David Meischen has achieved something remarkable with Anyone’s Son, a collection of poems that unfolds as a chronicle of a certain American experience rarely explored in such depth or with such grace of language.
~ Bryan Borland, author of DIG
Anyone’s Son is a book of music and memory. In this remarkable first collection David Meischen brings us with him across decades and landscapes, through bedrooms and parked cars, across a life riven through with longing.
~ Sam Sax, author of bury it and madness
To read these poems is to reach in and touch the visceral scars of one who spent years impaled on the barbed wire of forbidden desire, years of denial when other men’s sons were flesh only to be dreamed.

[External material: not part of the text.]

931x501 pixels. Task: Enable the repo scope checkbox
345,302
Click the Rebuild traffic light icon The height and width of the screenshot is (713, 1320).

~ Madelyn Garner, Hum of Our Blood
This beautiful collection radiates in circling patterns—adolescence, desire, domesticity, rural Texas dust—and is imbued with a powerful, central message: “There have to be scars/or there is no trail to follow.”
~ Valerie Martínez, author of Absence, Luminescent and Each and Her
“I am not here to make you comfortable,” David Meischen writes twice in his brilliant, moving, candid and ultimately formal first book. Filled with sonorous, woven lines, each poem renews its form—often a pantoum—and unspools for us the story of a gay man discovering the world.
~ Hilda Raz, author of List and Story
David Meischen’s poems trace his life, from childhood on the family farm, through adolescence and manhood, with fidelity, sensitivity, and subtle power. The poems are finely detailed and emotionally perceptive, the work of a man who is fully alive and vitally responsive to life and the lives around him.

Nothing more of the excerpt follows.